ANÁLISE
DA MÚSICA “Pra não dizer que não falei das flores”
CONTEXTO
HISTÓRICO
O ano de 1968 foi palco de grandes
manifestações e marcos para a história, não só no Brasil, mas também na Europa,
nos Estados Unidos, Tchecoslováquia e México. Tudo acontecia quase que ao mesmo
tempo: a Guerra no Vietnã, a Primavera de Praga, o assassinato de Martin Luther
King e Robert Kennedy, o decreto do AI-5, a Tropicália, o Festival de Cinema de
Cannes, etc.
O
Tropicalismo
Depois do golpe
militar de 1964, o Brasil vê-se diante de 10 anos de censura, repressões,
torturas, exílios e passeatas, mas nenhum desses anos foi tão intenso quanto o
de 1968, depois da morte do estudante Edson Luís que foi assassinado por
policiais, os estudantes se revoltaram e
foram para as ruas pedir por mais liberdade, democracia, melhores condições de
estudo e principalmente pelo fim da ditadura. Entre as manifestações surgiu
um movimento chamado Tropicalismo,
que além de seus principais representantes Caetano Veloso e Gilberto Gil,
contavam também com artistas como: Gal Costa, Tom Zé, Mutantes, Nara Leão, etc.
Os tropicalistas mudaram o conceito de bossa nova e surgiram com uma nova
linguagem de MPB, incorporaram instrumentos nas composições e as letras das
músicas agora eram cheias de protestos, críticas e desabafos, misturaram
gêneros, cores, estilos e foram essenciais para caracterizar a história do País
daquela década. Infelizmente, o Tropicalismo não durou muito.

Instruções da tarefa
De acordo com o texto sobre o contexto histórico de 1968, quem eram os principais representantes do Tropicalismo? Os dados não têm nenhuma relação com o texto sobre o contexto histórico de 1968.

Dados fornecidos
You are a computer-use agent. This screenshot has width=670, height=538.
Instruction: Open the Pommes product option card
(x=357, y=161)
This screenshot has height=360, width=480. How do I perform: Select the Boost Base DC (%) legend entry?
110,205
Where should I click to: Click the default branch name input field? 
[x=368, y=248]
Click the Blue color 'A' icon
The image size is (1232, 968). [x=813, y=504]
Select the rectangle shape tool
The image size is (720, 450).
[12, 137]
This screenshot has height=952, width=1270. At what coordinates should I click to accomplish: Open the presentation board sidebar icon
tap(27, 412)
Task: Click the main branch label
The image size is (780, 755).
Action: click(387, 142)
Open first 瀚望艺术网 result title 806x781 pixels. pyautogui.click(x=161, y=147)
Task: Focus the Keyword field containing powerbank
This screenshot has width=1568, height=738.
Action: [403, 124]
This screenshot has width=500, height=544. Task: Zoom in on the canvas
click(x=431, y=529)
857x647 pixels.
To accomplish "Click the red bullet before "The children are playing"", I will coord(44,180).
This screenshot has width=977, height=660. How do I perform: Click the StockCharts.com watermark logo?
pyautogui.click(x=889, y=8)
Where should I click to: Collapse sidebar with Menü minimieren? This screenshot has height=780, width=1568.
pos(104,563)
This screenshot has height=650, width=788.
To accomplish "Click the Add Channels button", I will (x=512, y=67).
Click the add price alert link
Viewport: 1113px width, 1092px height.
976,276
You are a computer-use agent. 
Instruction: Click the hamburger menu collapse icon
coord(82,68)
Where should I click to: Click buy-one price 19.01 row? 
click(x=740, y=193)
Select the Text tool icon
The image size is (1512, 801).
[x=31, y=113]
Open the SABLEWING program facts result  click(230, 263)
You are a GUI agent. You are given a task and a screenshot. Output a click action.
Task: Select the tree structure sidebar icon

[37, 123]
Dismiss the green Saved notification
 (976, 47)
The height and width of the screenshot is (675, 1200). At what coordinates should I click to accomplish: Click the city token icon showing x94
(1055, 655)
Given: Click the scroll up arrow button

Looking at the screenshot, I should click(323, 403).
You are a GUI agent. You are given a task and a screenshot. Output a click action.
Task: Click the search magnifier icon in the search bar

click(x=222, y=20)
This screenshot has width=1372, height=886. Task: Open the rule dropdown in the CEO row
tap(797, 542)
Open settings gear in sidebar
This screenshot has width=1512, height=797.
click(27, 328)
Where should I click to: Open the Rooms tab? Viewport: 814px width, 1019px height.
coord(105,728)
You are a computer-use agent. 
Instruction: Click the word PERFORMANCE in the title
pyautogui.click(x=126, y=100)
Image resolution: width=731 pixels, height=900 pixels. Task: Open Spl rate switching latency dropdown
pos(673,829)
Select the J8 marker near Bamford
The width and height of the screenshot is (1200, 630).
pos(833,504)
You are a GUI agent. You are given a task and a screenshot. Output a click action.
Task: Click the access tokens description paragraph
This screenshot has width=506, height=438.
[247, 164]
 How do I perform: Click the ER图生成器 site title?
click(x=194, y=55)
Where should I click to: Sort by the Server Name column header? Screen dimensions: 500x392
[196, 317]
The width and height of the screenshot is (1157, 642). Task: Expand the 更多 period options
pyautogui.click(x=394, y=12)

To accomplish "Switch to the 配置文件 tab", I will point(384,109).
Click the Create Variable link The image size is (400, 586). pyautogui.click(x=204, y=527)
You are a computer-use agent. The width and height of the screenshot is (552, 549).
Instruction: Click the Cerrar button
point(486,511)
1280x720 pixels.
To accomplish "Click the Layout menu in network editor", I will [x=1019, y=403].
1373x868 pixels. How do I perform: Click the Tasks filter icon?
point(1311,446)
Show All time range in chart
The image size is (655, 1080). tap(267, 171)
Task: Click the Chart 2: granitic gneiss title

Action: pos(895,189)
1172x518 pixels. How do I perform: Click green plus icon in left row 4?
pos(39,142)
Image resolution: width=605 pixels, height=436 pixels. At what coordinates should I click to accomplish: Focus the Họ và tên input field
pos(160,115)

Resultado do exercício
Caetano Veloso e Gilberto Gil.